▶ [DOCUMENT TEXT]
-- Opening Marker --

Today’s Psalm tells us that “the Lord is a great God and a great King above all gods, in whose hands are the depths of the earth. The peaks of the mountains are His also. The sea is His for it was He who made it, and His hands formed the dry land.” Everything was created by His power. Nothing exists that did not come from Him and nothing can exist that He does not sustain. He created all things to give Him glory and He will not allow them to be destroyed. Look at the sun – how many years has it been shining faithfully? Some say maybe 5 billion years, and yet it’s still doing its work. This shows the greatness and compassion of God. He is the same yesterday, today and forever. He doesn’t change. He doesn’t fail. We are His people; He takes care of us. “Today if you hear His voice, do not harden your hearts…” (Psalm 95:7b-8a). Do not harden your hearts or test Him by insisting that you do things on your own. Lent is a proclamation of His commitment to us. Man had failed but God was determined to bring us back to the fullness of His creation, so He sent His Son to take on flesh that He might redeem us and restore us into the family of God. God loves us so much that Christ went to the cross, faced the humiliation, the accusations and took upon Himself all the pain and sorrow, our sin and rebellion. He wants us back in a relationship with Him. This is something that should be deeply entrenched in us that when we face a trial, we know that God is not angry at us nor is He punishing us. He allows these tests into our lives to make us strong. There’s nothing big or powerful enough to hinder the plan of God from coming to fulfillment.

In the Old Testament (Exodus 17), the children of Israel were in slavery in Egypt for 400 years because they rebelled against God. He delivered them out of slavery and gave them all the wealth of Egypt. He promised Israel before they left Egypt that He would take them to the Promised Land, a land flowing with milk and honey. This was a promise God gave earlier on to Abraham, when He asked Abraham to go to Canaan which He would give to him and his family forever. Israel still lives on that land even if much of the world is against them. How many generations have passed since? God kept His word. Israel is one of the most powerful nations in the world. They are helping over 160 nations with technology, more than any other country in existence, and God continues to bless them. The children of Israel were in the wilderness because God had to prepare them for the Promised Land. God had to take Egypt and sin out of them.

-- Closing Marker --

▶ [RECORDED INFORMATION]
-- Opening Marker --

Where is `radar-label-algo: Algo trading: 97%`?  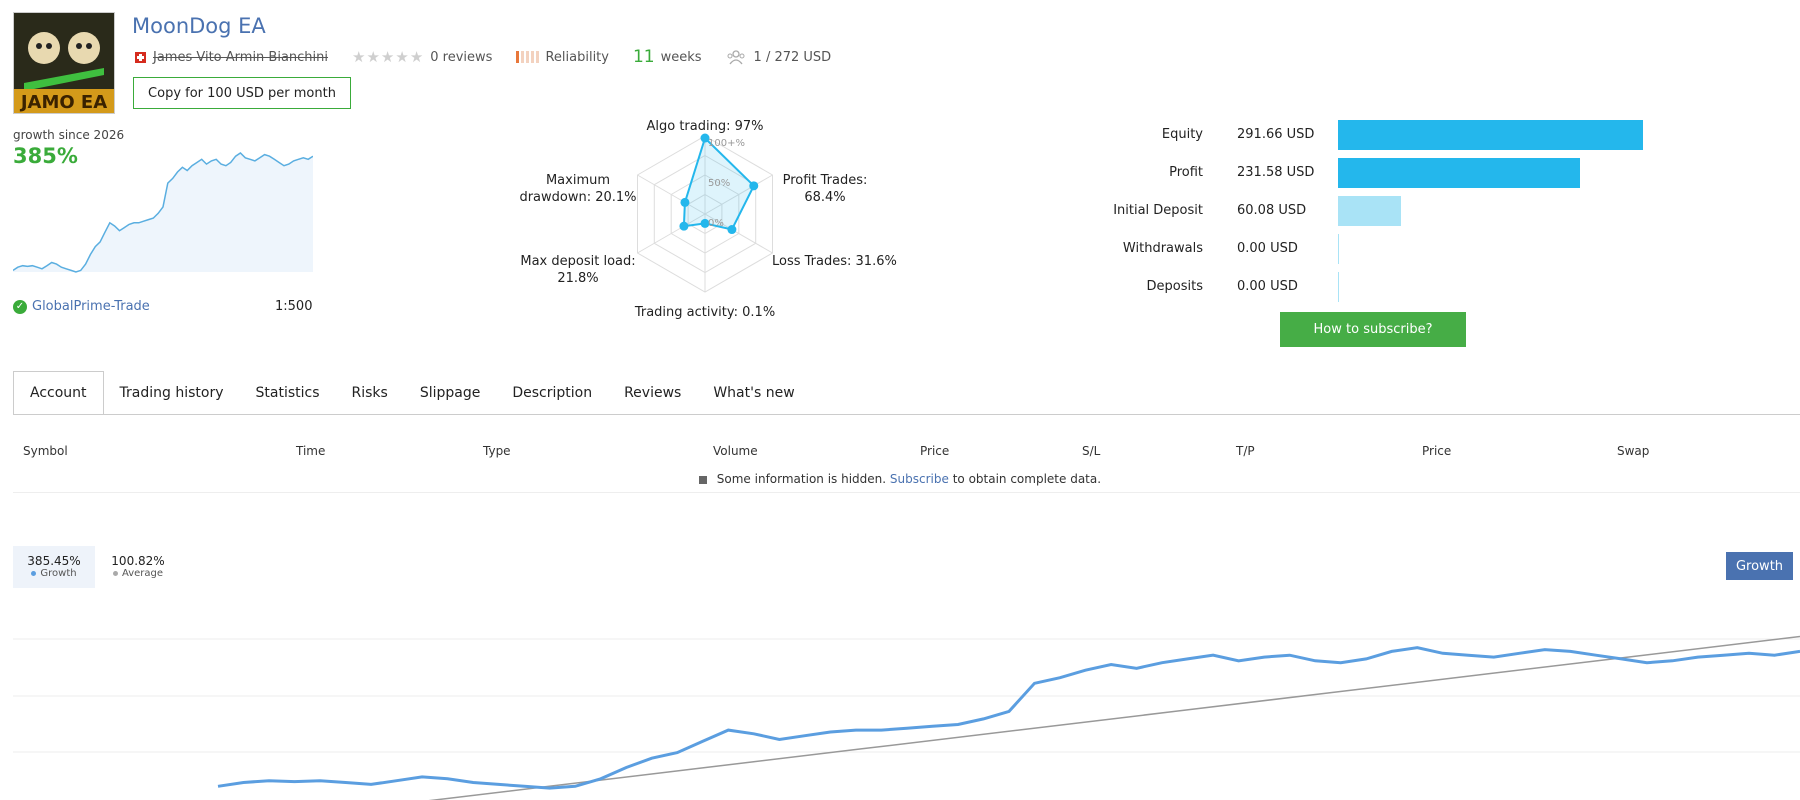 radar-label-algo: Algo trading: 97% is located at coordinates (705, 126).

-- Closing Marker --

▶ [TRY IT] Could you return the full reflection on Psalm 95 word for word?

▶ [ANSWER FOR THIS EXERCISE]
Today’s Psalm tells us that “the Lord is a great God and a great King above all gods, in whose hands are the depths of the earth. The peaks of the mountains are His also. The sea is His for it was He who made it, and His hands formed the dry land.” Everything was created by His power. Nothing exists that did not come from Him and nothing can exist that He does not sustain. He created all things to give Him glory and He will not allow them to be destroyed. Look at the sun – how many years has it been shining faithfully? Some say maybe 5 billion years, and yet it’s still doing its work. This shows the greatness and compassion of God. He is the same yesterday, today and forever. He doesn’t change. He doesn’t fail. We are His people; He takes care of us. “Today if you hear His voice, do not harden your hearts…” (Psalm 95:7b-8a). Do not harden your hearts or test Him by insisting that you do things on your own. Lent is a proclamation of His commitment to us. Man had failed but God was determined to bring us back to the fullness of His creation, so He sent His Son to take on flesh that He might redeem us and restore us into the family of God. God loves us so much that Christ went to the cross, faced the humiliation, the accusations and took upon Himself all the pain and sorrow, our sin and rebellion. He wants us back in a relationship with Him. This is something that should be deeply entrenched in us that when we face a trial, we know that God is not angry at us nor is He punishing us. He allows these tests into our lives to make us strong. There’s nothing big or powerful enough to hinder the plan of God from coming to fulfillment.

In the Old Testament (Exodus 17), the children of Israel were in slavery in Egypt for 400 years because they rebelled against God. He delivered them out of slavery and gave them all the wealth of Egypt. He promised Israel before they left Egypt that He would take them to the Promised Land, a land flowing with milk and honey. This was a promise God gave earlier on to Abraham, when He asked Abraham to go to Canaan which He would give to him and his family forever. Israel still lives on that land even if much of the world is against them. How many generations have passed since? God kept His word. Israel is one of the most powerful nations in the world. They are helping over 160 nations with technology, more than any other country in existence, and God continues to bless them. The children of Israel were in the wilderness because God had to prepare them for the Promised Land. God had to take Egypt and sin out of them.